でもエラが喜んでくれてるからどうでもいいか。

 俺は顔を隠すように下を向く。

 ダンスは夜遅くまで続いた。

  ̄ ̄ ̄ ̄ ̄ ̄ ̄ ̄ ̄ ̄ ̄ ̄ ̄ ̄ ̄

「そろそろ帰るか、エラ」

 「うん、そうだね博人」

 お互いに目を瞑る。

 少しして目を開けると目の前には見慣れた風景が見える。

 「お帰りなさい、そしてお疲れ様博人」

 ユノが出迎えてくれた。

 「ありがとうユノ、助かった」

 「ただいま、ユノさん」

 「ええ、お帰りなさい、エラ」

 「そうそう、聞きたかった事があるのよ」

 ユノがこちらに向かってくる。

 「どうして十二時を過ぎてもエラはこっちに来なかったの?」

 「それは…エラの転生先が俺の隣にしたから、らしい」

 あとからエラに聞いた。

 自分でも成る程となったてかこれセーフなの?

 でも確かに男女の兄弟は前世恋人だったって話をどっかで聞いたことある。

 けどこれと近しいことなのか?

 「てか転生先ってユノに言わなきゃいけないんじゃないの?」

 「自分勝手に決めてはいけない事はないけど、まあ報告は必要ね。聞いてから転生していくから、このケースは希よ」

 ユノがエラを見る。

 「この子はここに来てからずっと転生先を決めてそこを強く願ってたことになるの」

 「転生先を認識させるための案内人だから、別に『自分でここが良い!!』って所がない限りは案内するけどね。あくまで案内人だから、私は」

 何か一人で納得してるんだが。

 俺また置いてかれてる。

 「だから大丈夫だったのね、確かに転生してるんだからこっちには来ないわ」

 そもそも案内人が居なくても転生先は決める事が出来てそれを決めやくするために案内人がいるのか。

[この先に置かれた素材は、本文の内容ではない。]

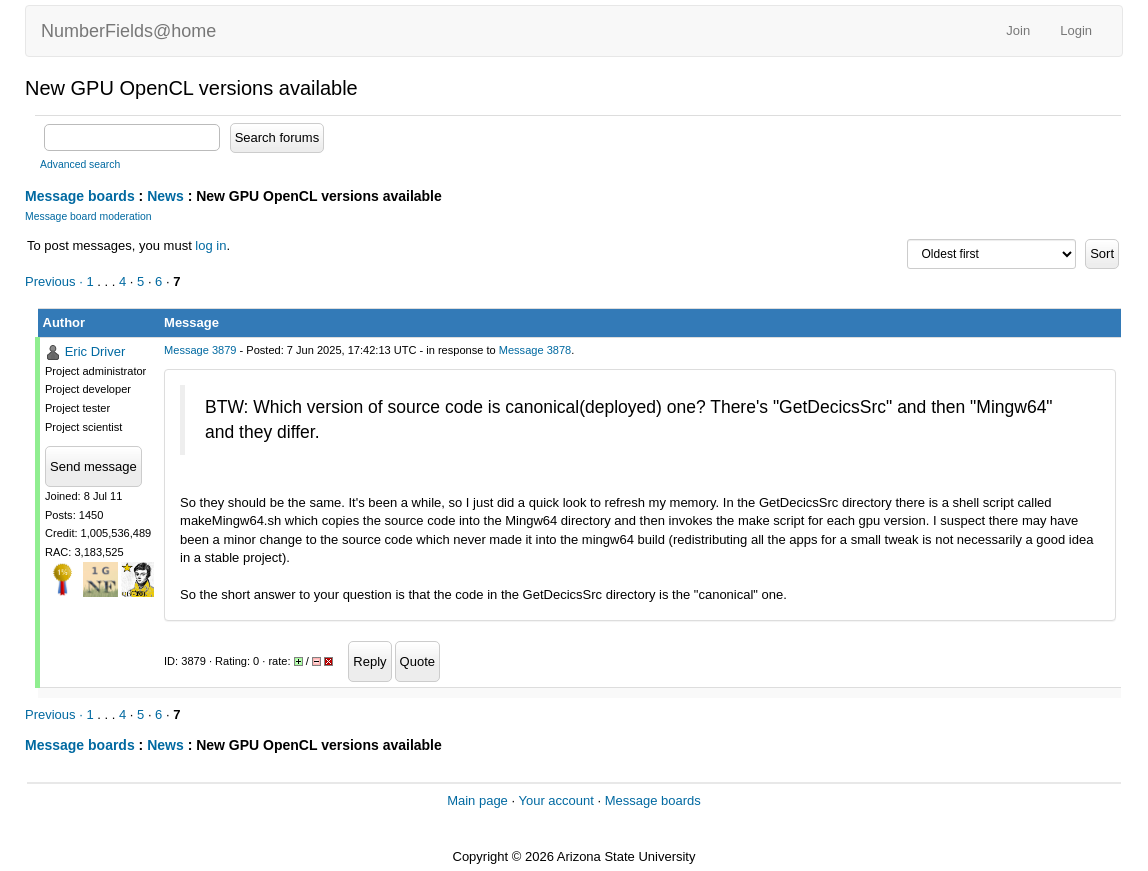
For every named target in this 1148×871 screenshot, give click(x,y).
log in (210, 245)
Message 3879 (200, 350)
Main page (477, 800)
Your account (555, 800)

 まあ確かにここにいきたいって決めててもそこが自分とは合ってなかったりしたキツいからなぁ。

 次はこっちを見てきた。

 「でもそれで良いの?貴方」

 ん?どういう事?

 「ある意味プライベートがこれで皆無になったのよ?」

 は?

 「どゆこと?」

 「だってエラの転生先が貴方の隣ならずっとついて来るのよ?」

 そうなのこれ?そう言うことなの?

 「いやいや、転生だから転生したあとは関係無いでしょ」

 「ならなんで一緒に帰ってこれるのよ。エラはこちらに自動転送されるのよ?別に依頼で行ってた訳でもないし」

 あらほんと、左に振り向くとエラはこちらを見ながらニコニコしてる。

 可愛い…じゃなくて。

 「今一ぴんとこない」

 ユノの方に視線をもどす。

 「分かりやすく言うなら運命共同体よ」

 だから俺のいるところに来れるのか?

 「まあ隣で支えたいとか隣で一緒に居たいとかだから、もしかしたらプライベートの時間があまり無いかもね、多分場所単位で付いてくるわ」

 うーん、マジか。

 唸っていると服の裾を軽く引っ張られる。

 振り替えるとエラが上目遣いでこちらを覗いている。

 「これからよろしく、博人」

 このお姫様は付いて来る気満々である証拠に、いの一番の笑顔をこちらに向ける。

 …あれ?逃げ場無くね俺。

 これあれでしょ?もし転生したらこのシンデレラ付いて来るんでしょ?

 「ええ、そうね」

 次はユノが頷く。

 「いやなんで考えてること分かるの?」

 怖いよ。

 「貴方自分の顔見なさい?そのまま書いてあるわよ?」

 そんなに表情で分かるの?

 試しにエラを見ると眩しい程の笑顔でこちらを見ている。

 うーん可愛い。

 じゃなくて嬉しそうなのはわかった。

 まあいっかな何かもう疲れた。

 今は何も考えたくないや。

 でもまあ取り敢えず。

 「ユナ、ただいま!」

 すると一瞬キョトンした表情をした後。

 「お帰りなさい、博人」

 こうして俺の、エラもといシンデレラを舞踏会へ送るという初依頼は途中アクシデントがありながらも達成することができた。

 「今日はもう寝ましょうか」

 ユノが欠伸をしている。

 「そうだな、俺も寝よう」

 終わったと思うと一気に疲れが出出来た。

 そして俺は控え室のドアノブを回した。